Aero Wheelset for training?Oshboro
Oct 21, 2003 5:30 PM
Since we're all thinking about top speed, I'm wondering with what to replace my 32-spoke Mavic Open Pro CD wheels (D/A hubs). I ride some TTs but I'm not competitive and definitely not a race-day-only wheelset kind of guy. I'd like something that's a step up, but that won't be too delicate for training. Not a lot of cross winds where I ride, so I can go with a deep rim, but I ride a Cannondale R600 frame and I don't want to make the ride much stiffer. I'm not against switching to tubulars. Any suggestions?
lots of options...OffTheBack
Oct 22, 2003 3:21 AM
The Mavic Cosmic Elites are pretty aero, but they're heavy. Rolf Vector Pros are aero, strong, and lighter than the CEs, and you can usually find them on eBay for around $300. People seem to really like handbuilts from Dave at Speed Dream, he does an aero set for about $500 custom to your specs.
Here's one option,,bicycle268
Oct 22, 2003 3:34 AM
After a series of mishaps with a couple other sets of wheels I was forced to spend 90% of my riding time on a pair of Am Classic 420's. I felt like I was wasting the usable life of my set but they've held up without a problem. I've logged about 3500 miles on a set (standard build). Quiet, aero true and light. I've crashed on them twice (once was a real ouch fest) with no worries. The drawbacks? Price and reputation. $700 is a bit of a stretch from a set of D/A Open Pro's. In addition, some have had some bad experiences with The AM-Classic rear hub...but none here. Just my 2 cents..
Shamals....Spiderman
Oct 22, 2003 6:55 AM
I am on shamals and they are fine. I only have about 2000 miles on them but nary a prob.
Check Ebay for AL aero wheels.bimini
Oct 22, 2003 7:03 AM
Look for a set of Alluminum Aero rims with SS spokes or Alluminum rims with Carbon or plastic aero farings with SS spokes. These are usally stiffer and heavier, but durable and aero.

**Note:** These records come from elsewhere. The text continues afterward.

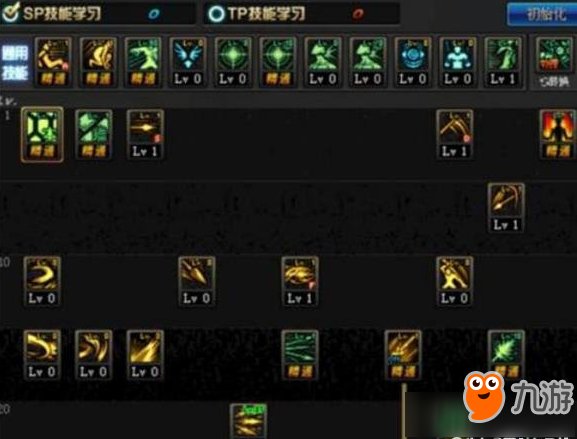
Task: Select the first green crosshair skill icon
Action: tap(233, 62)
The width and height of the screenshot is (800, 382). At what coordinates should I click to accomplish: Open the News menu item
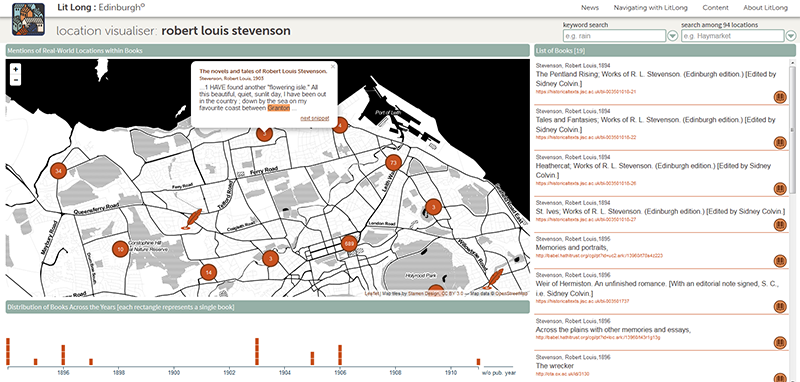(590, 8)
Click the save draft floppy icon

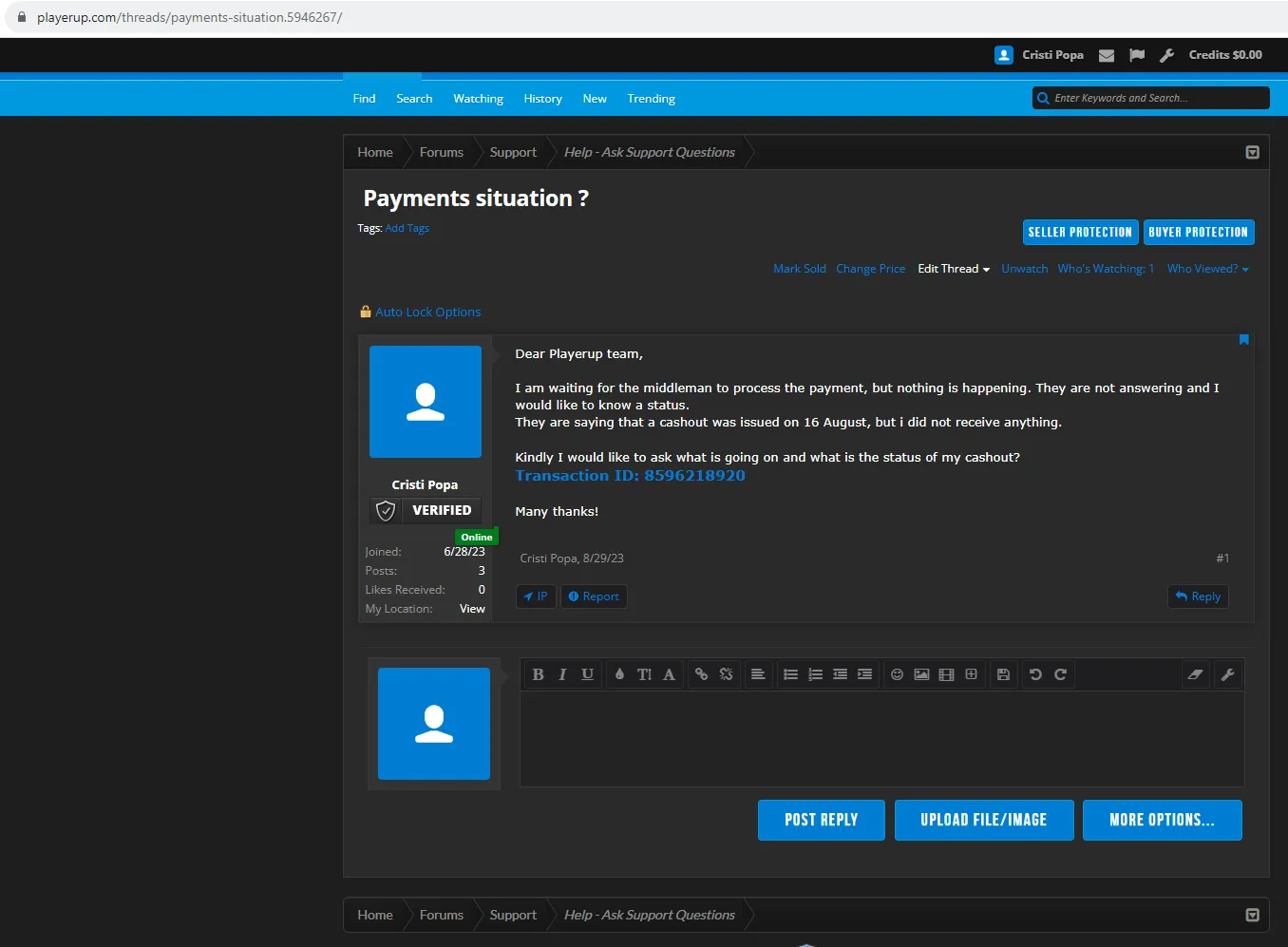point(1003,674)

Stay away from the all carbon aero sets for every day use. These sets are not known for their longevity or durability and have been known to "explode" on impact. Worth the risk if you want to win a race. Not worth the risk and cost IMO if you just want to go fast and impress your friends, plus the more you use them, the more fatique and just with more use you are increassing your risks for a problem.

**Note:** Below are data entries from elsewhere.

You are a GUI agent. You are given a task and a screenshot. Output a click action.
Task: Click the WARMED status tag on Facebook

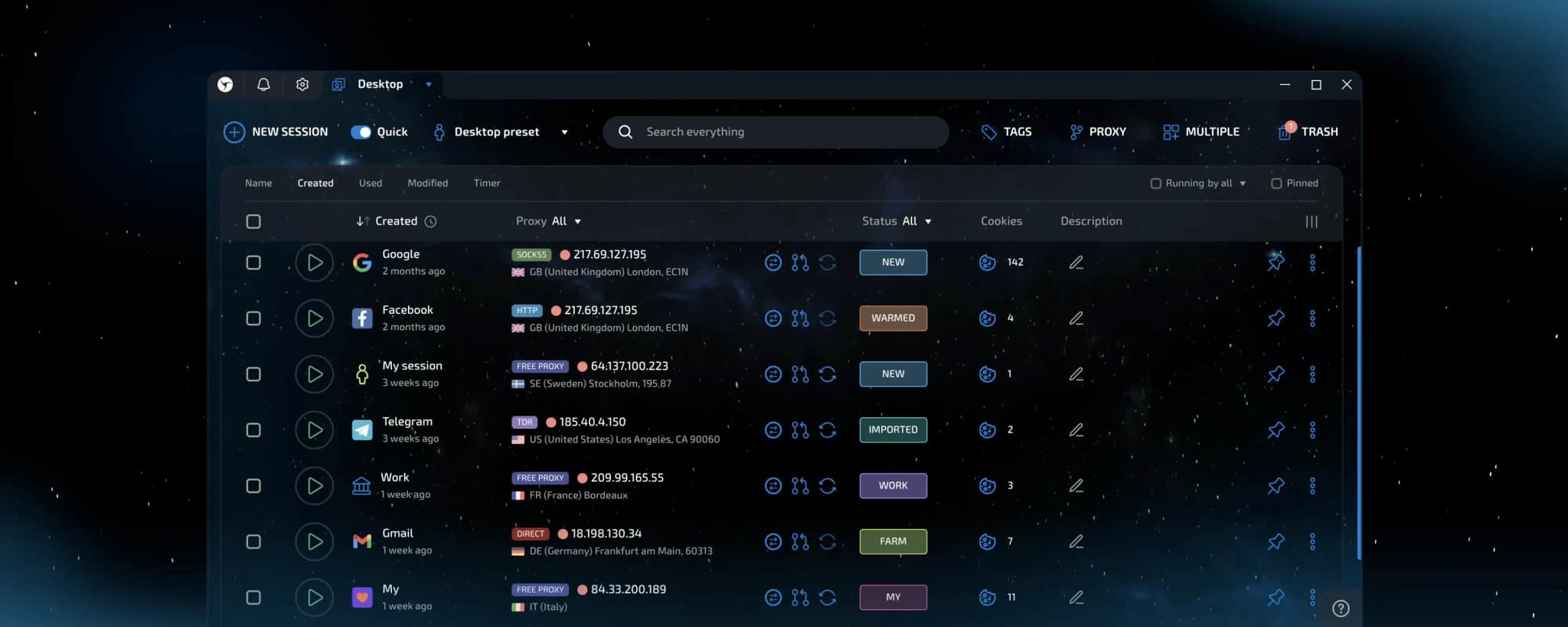pyautogui.click(x=893, y=318)
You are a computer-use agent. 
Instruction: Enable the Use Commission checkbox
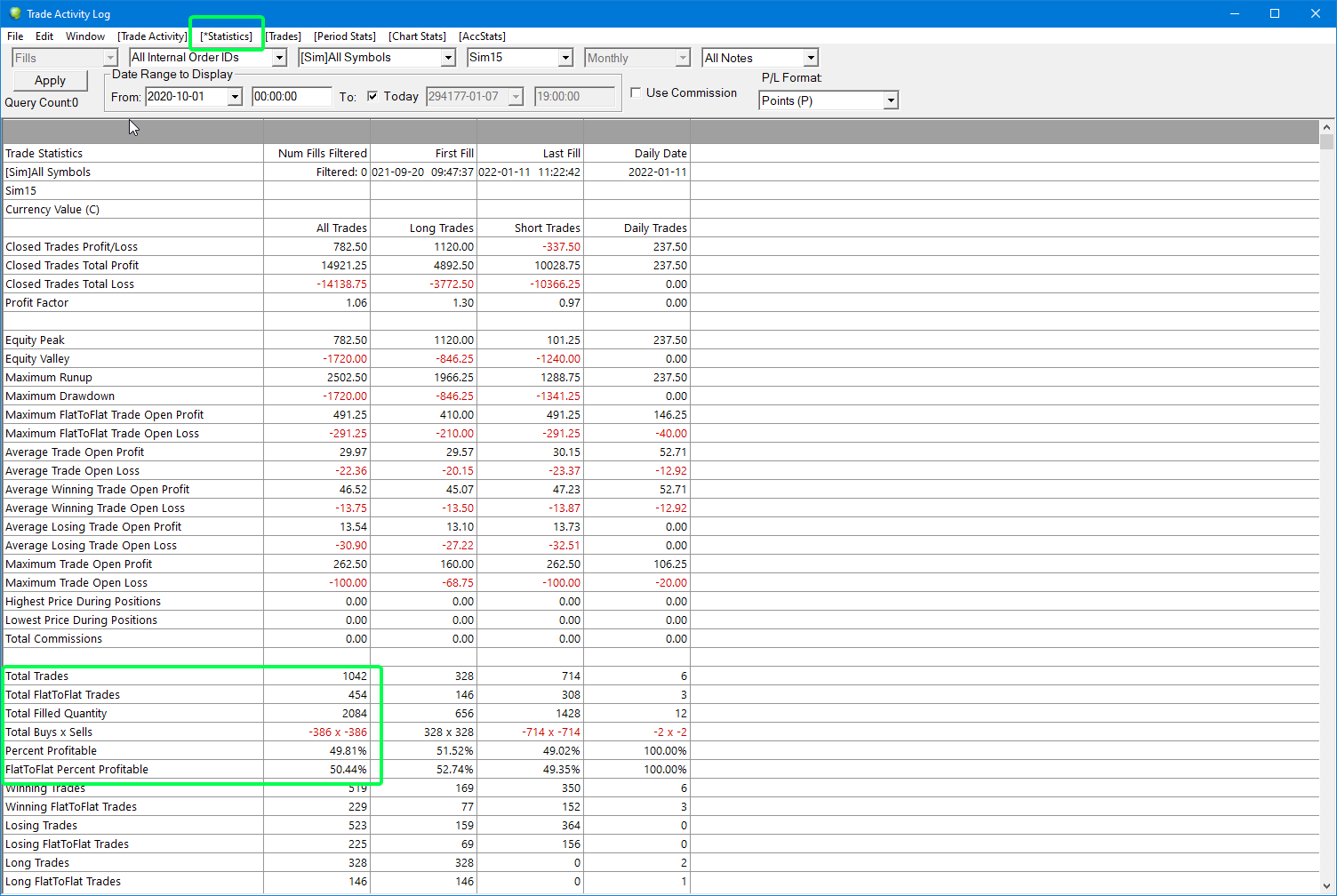pyautogui.click(x=636, y=92)
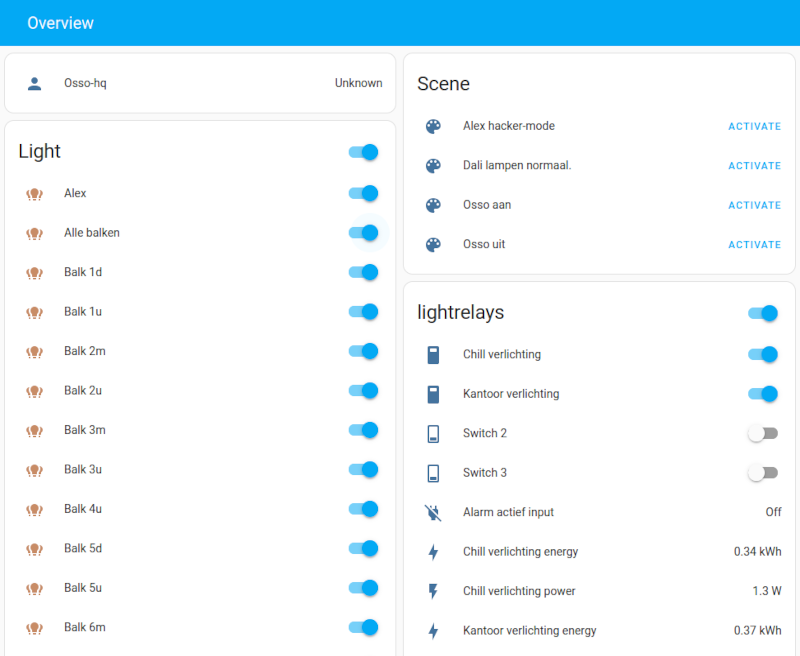
Task: Toggle the master lightrelays switch off
Action: coord(763,313)
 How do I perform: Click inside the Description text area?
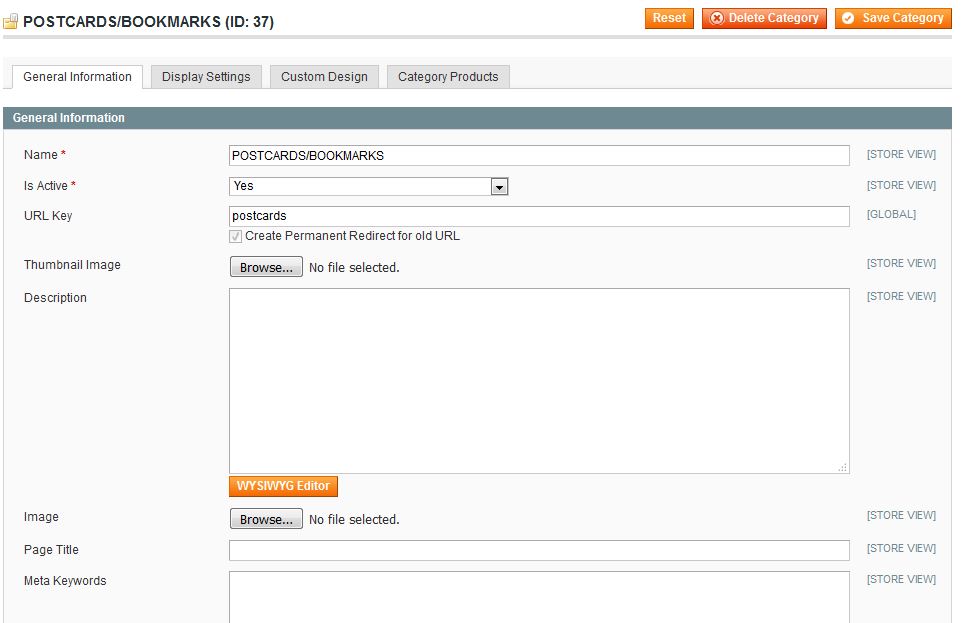click(538, 380)

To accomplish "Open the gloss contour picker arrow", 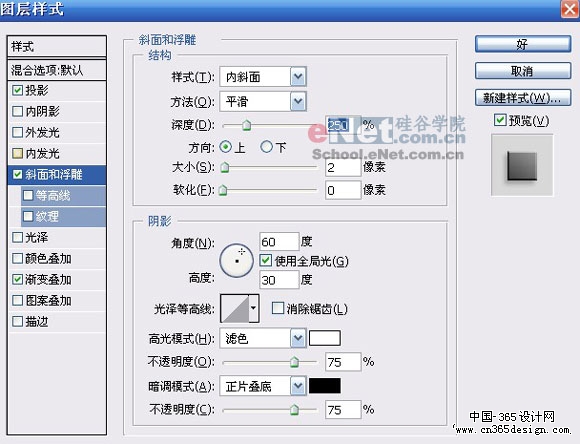I will (x=254, y=308).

From what I have read and from discussions on this board you need at least a 50mm depth to be truely aero. I run 40mm Campy Shamals for my race wheels, I believe they are somewhat aero and help, but I have no proof. Many of the new botique wheels chaim to be semiaero, but from what I have read don't add any significant aero advantage (speed)

Even with top of the line true aero wheels you speed gains are not huge, maybe 1/2 to 1 MPH depending on the wheel set and the riders abilities. You can get a much larger advantage with aero bars and good aero position on the bike, the drag of the rider is 10-15 times as great as the drag of the wheels.
Look at the Ritchey WCS or Pro wheels too.MShaw
Oct 22, 2003 8:08 AM
I like my Pro wheelset. Aero enough to be fast, but light enough to accelerate out of corners. Cheap enough that if I crash, I'm not out $300 for a new rim.

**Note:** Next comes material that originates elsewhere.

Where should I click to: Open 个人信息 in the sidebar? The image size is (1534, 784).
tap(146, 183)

If you're TT-ing, stick with Shamals, the 16 spoke Cosmics, 404s/Cane Creeks, etc. If you go over to google and search for Kraig Willet's aero wheel article (from www.bike.com) you'll have the start of an idea which wheels are the fastest. Sheldon Brown's site has a link to Damon Rinard's pages, there's more info there too.

In TTs and anything over 20mph or so, aero beats light every time.